Member of the New Mexico House of Representatives from the 38th district
- In office January 1, 1999 – January 1, 2017
- Preceded by: Murray Ryan
- Succeeded by: Rebecca Dow

Personal details
- Born: January 31, 1934 Kansas City, Missouri, U.S.
- Died: November 9, 2021 (aged 87) Tijeras, New Mexico, U.S.
- Party: Republican
- Alma mater: University of Kansas (BS)

= Dianne Hamilton =

American politician (1934–2021)

F. Dianne Miller Hamilton (January 31, 1934 – November 9, 2021) was an American politician who served as a Republican member of the New Mexico House of Representatives who represented District 38 from 1999 to 2017. Citing health reasons, Hamilton announced in February 2016 that she would not seek reelection that November and retire at the end of the term.

She died on November 9, 2021, in Tijeras, New Mexico, at age 87.

==Education==
Hamilton earned her BS in education from University of Kansas.

==Elections==
- 1998 When District 38 Republican Representative Murray Ryan retired and left the seat open, Hamilton was unopposed for the June 2, 1998 Republican Primary and won the November 3, 1998 General election by 20 votes with 2,227 votes (50.2%) against Democratic nominee Librado Maldonado; Ryan had held the seat from 1969 until 1998.

▸ **Available data**
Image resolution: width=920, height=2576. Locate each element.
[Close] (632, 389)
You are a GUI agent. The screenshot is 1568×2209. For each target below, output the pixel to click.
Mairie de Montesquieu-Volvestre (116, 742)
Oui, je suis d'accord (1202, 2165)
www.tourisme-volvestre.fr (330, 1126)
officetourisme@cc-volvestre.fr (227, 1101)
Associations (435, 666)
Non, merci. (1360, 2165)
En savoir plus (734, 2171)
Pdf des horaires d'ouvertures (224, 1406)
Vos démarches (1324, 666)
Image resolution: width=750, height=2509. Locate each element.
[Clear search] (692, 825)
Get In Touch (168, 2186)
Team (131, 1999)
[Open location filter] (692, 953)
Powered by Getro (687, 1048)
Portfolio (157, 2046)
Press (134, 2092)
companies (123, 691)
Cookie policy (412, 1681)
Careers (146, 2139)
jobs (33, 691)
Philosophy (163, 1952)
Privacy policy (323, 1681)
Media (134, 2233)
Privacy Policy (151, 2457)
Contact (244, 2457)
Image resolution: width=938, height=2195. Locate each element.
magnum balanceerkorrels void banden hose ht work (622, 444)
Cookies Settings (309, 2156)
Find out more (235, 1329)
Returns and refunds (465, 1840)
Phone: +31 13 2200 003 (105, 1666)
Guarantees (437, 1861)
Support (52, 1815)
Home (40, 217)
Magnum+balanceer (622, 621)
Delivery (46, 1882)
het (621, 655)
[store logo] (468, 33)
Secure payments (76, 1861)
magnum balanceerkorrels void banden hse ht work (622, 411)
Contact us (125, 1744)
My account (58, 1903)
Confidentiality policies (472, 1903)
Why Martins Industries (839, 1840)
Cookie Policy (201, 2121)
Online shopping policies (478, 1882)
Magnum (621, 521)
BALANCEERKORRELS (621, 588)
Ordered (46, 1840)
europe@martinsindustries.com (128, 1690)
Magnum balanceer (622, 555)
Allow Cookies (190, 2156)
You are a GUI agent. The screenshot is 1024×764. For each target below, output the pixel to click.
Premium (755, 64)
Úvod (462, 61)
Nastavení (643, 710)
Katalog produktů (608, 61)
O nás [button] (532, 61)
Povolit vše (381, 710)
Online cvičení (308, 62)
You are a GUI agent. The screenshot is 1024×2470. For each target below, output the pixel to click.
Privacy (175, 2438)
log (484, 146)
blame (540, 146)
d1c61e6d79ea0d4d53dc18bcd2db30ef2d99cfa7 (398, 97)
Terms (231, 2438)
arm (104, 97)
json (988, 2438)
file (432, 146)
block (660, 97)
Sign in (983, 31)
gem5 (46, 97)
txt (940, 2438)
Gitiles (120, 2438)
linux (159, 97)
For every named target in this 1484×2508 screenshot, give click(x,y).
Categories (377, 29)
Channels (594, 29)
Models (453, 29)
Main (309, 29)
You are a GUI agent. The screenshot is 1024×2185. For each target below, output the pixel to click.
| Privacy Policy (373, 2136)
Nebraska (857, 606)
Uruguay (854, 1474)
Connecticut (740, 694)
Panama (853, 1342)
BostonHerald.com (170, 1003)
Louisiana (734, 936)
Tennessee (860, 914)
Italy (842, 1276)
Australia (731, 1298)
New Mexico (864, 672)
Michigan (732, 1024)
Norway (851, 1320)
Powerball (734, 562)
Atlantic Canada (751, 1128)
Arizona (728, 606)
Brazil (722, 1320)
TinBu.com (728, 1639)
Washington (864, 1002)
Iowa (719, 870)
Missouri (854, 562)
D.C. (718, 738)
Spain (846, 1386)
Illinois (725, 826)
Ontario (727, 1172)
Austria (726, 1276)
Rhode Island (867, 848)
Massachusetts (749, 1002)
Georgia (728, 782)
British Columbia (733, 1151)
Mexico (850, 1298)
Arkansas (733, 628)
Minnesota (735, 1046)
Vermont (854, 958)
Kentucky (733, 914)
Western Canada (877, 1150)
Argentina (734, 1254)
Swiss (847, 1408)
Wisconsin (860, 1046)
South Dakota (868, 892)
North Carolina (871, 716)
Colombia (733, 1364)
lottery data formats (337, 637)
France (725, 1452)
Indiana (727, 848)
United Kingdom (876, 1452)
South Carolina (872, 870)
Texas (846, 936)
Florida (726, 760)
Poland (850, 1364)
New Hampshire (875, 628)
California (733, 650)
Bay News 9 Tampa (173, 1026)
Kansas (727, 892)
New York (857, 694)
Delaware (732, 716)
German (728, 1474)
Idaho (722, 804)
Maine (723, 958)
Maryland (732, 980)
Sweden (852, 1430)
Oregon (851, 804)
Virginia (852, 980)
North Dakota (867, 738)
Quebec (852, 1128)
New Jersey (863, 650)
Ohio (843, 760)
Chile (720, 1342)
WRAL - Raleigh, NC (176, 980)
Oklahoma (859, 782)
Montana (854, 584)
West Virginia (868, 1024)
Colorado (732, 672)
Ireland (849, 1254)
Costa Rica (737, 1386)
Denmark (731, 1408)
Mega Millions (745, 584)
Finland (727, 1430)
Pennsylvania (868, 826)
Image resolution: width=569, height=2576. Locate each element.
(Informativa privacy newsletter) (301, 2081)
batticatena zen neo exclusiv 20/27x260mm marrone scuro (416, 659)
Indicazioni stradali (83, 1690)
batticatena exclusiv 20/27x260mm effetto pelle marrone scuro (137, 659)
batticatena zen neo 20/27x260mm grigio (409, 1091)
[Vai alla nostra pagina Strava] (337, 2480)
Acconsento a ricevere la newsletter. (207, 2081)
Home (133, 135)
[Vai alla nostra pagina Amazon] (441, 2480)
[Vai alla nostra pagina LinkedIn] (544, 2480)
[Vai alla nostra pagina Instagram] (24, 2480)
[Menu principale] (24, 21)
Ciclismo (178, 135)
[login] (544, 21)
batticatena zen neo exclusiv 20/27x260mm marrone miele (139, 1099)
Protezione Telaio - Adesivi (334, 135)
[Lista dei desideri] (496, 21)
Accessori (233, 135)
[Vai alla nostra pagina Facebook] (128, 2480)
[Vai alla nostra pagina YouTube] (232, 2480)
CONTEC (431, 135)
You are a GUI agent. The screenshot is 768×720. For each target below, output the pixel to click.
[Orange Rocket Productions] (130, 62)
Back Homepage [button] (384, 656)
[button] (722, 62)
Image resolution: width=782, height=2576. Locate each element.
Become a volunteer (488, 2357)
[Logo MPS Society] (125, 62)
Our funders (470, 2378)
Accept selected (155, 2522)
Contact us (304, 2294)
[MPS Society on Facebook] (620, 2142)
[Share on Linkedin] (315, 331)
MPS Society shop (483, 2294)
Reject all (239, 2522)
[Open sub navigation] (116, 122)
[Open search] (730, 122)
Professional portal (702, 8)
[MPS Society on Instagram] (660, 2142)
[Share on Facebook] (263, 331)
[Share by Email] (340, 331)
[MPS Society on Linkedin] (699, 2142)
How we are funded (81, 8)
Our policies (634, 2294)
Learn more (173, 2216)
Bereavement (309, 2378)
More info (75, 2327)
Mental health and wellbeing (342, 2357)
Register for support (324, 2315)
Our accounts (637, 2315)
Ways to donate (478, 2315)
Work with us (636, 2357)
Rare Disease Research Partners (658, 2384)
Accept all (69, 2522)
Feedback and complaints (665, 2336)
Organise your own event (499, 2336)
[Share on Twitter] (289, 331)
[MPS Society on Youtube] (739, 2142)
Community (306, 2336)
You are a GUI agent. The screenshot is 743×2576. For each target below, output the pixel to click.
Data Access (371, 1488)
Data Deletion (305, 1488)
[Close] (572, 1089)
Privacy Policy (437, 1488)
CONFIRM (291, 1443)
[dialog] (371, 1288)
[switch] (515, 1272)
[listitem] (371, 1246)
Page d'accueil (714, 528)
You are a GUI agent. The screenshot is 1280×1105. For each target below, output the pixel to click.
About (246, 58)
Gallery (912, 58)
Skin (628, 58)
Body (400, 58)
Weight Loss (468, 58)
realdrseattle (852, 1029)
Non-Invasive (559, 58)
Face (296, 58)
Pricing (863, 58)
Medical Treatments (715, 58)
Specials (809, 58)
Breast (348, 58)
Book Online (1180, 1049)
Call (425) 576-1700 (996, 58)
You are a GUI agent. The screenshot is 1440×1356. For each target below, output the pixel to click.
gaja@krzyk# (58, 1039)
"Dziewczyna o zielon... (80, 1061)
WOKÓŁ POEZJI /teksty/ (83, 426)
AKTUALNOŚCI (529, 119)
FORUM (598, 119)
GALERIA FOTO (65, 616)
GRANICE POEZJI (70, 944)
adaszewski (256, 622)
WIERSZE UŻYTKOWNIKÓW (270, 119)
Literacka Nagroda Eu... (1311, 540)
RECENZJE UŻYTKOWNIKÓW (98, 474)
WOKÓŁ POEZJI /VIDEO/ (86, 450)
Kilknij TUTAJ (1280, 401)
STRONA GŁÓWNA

▸ **Activity 1**
Answer these questions using the text on Dianne Hamilton:
(a) In what field and from which university did Hamilton earn her BS?
(b) By how many votes did Hamilton win the November 3, 1998 general election?
(c) Who succeeded Hamilton as the representative from the 38th district?
▸ **Activity 2**
Reproduce the part of the text on Dianne Hamilton from "F. Dianne Miller" to "1969 until 1998.".

▸ **Answer section 1**
(a) Education, from the University of Kansas.
(b) 20 votes.
(c) Rebecca Dow.

▸ **Answer section 2**
F. Dianne Miller Hamilton (January 31, 1934 – November 9, 2021) was an American politician who served as a Republican member of the New Mexico House of Representatives who represented District 38 from 1999 to 2017. Citing health reasons, Hamilton announced in February 2016 that she would not seek reelection that November and retire at the end of the term.

She died on November 9, 2021, in Tijeras, New Mexico, at age 87.

==Education==
Hamilton earned her BS in education from University of Kansas.

==Elections==
- 1998 When District 38 Republican Representative Murray Ryan retired and left the seat open, Hamilton was unopposed for the June 2, 1998 Republican Primary and won the November 3, 1998 General election by 20 votes with 2,227 votes (50.2%) against Democratic nominee Librado Maldonado; Ryan had held the seat from 1969 until 1998.